The study, which was led by Icahn School of Medicine at Mount Sinai (ISMMS) researchers, found that the coronavirus outbreak in New York “predominantly arose through untracked transmission between the United States and Europe, with limited evidence to support any direct introductions from China,” according to a June 2 news release by Mount Sinai.
The findings were based on the sequencing of “90 SARS-CoV-2 genomes from 84 of over 800 confirmed COVID-19 positive cases within the Mount Sinai Health System.” The samples of SARS-CoV-2, the virus that causes COVID-19, were collected from patients that were receiving treatment for the disease from the Mount Sinai Health System between February 29 and March 18. The study involved 44 women and 40 men between the ages of 20 and 80.

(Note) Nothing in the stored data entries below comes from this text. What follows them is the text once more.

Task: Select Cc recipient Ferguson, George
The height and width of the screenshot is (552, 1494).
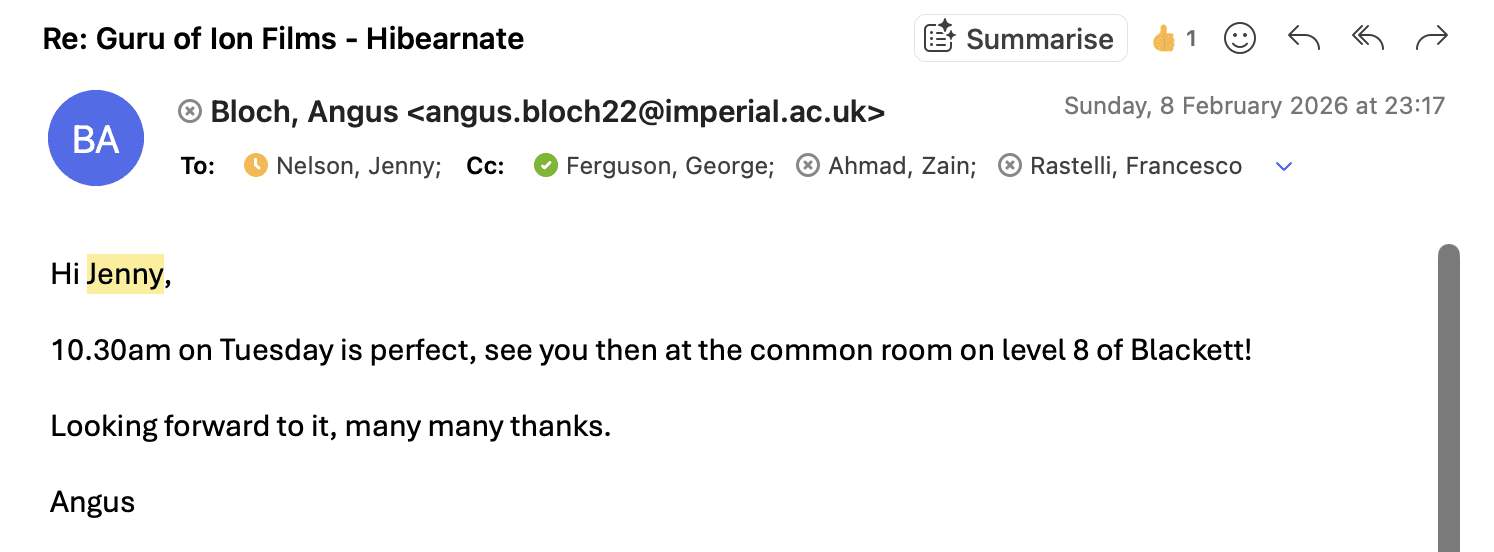Action: [669, 166]
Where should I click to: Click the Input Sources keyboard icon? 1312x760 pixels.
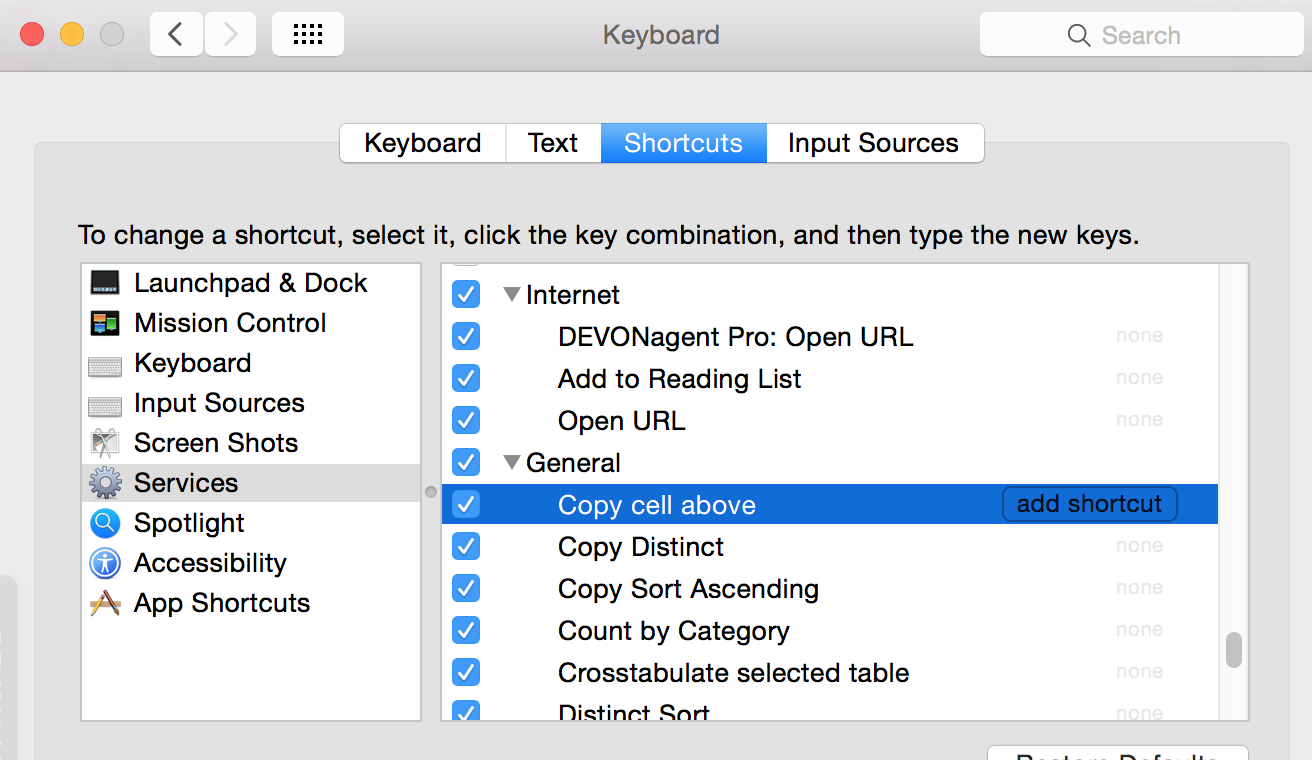[105, 404]
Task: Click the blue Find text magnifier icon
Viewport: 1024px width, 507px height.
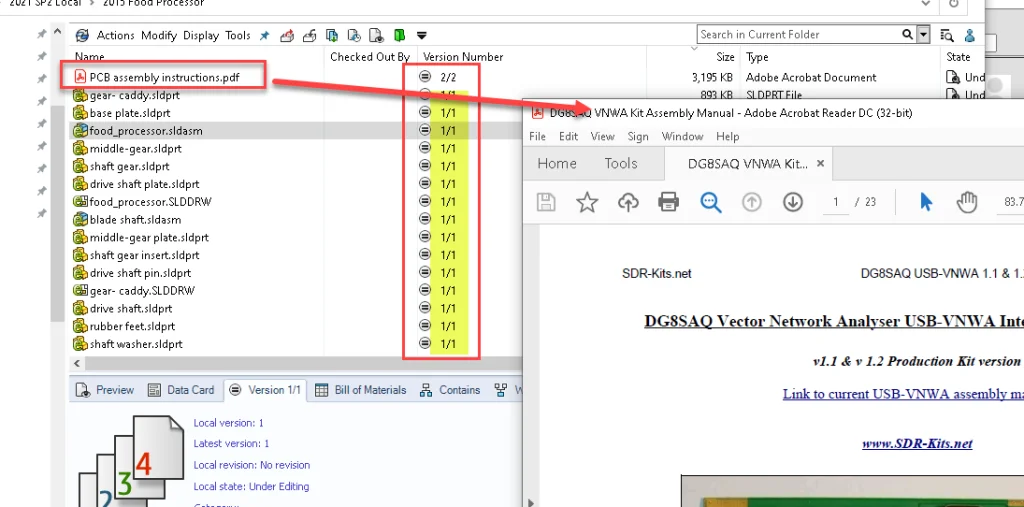Action: coord(711,203)
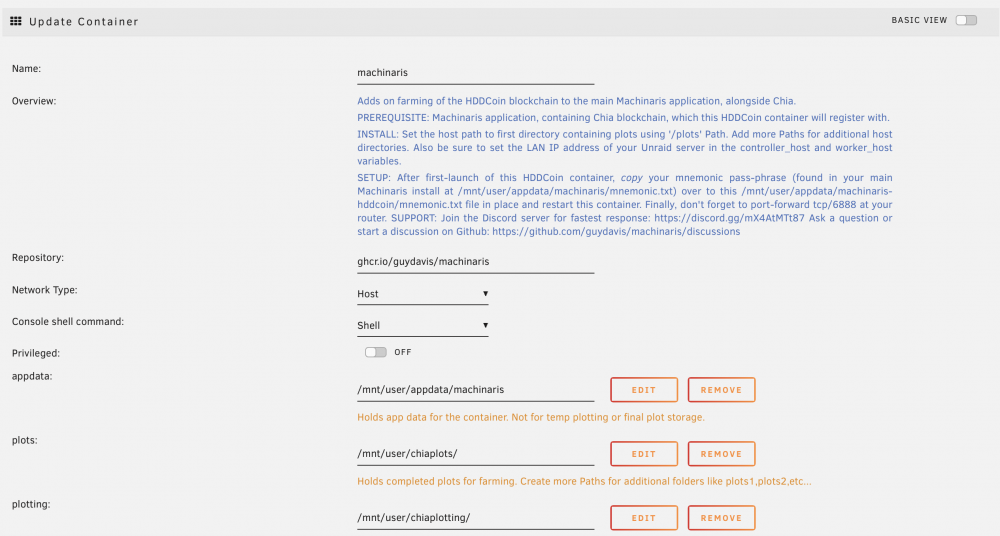The height and width of the screenshot is (536, 1000).
Task: Toggle the Basic View switch
Action: [966, 20]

“We sequenced genomes from COVID-19 cases identified up to March 18,” Harm van Bakel, assistant professor of genetics and genomic sciences at ISMMS, is quoted as saying in the news release. “These cases were drawn from 21 New York City neighborhoods across four boroughs (Manhattan, Bronx, Queens and Brooklyn), as well as two towns in neighboring Westchester County.”
The researchers then compared the sequences with more than 2,000 publicly available coronavirus genomes from around the world to identify the likely origin of the strain that had infected New York City residents who were receiving treatment from Mount Sinai.
A study completed by scientists at the New York University Langone Health academic medical center in April also examined viral samples from 75 COVID-19 patients in the city. The researchers found that about two-thirds of the infections were imported from European countries like Britain, France and Austria.
The first COVID-19 case in New York was reported on February 29. Since then, almost 400,000 cases have been confirmed in the state, and more than 30,000 people have died as a result of the disease, according to the latest data from Worldometer.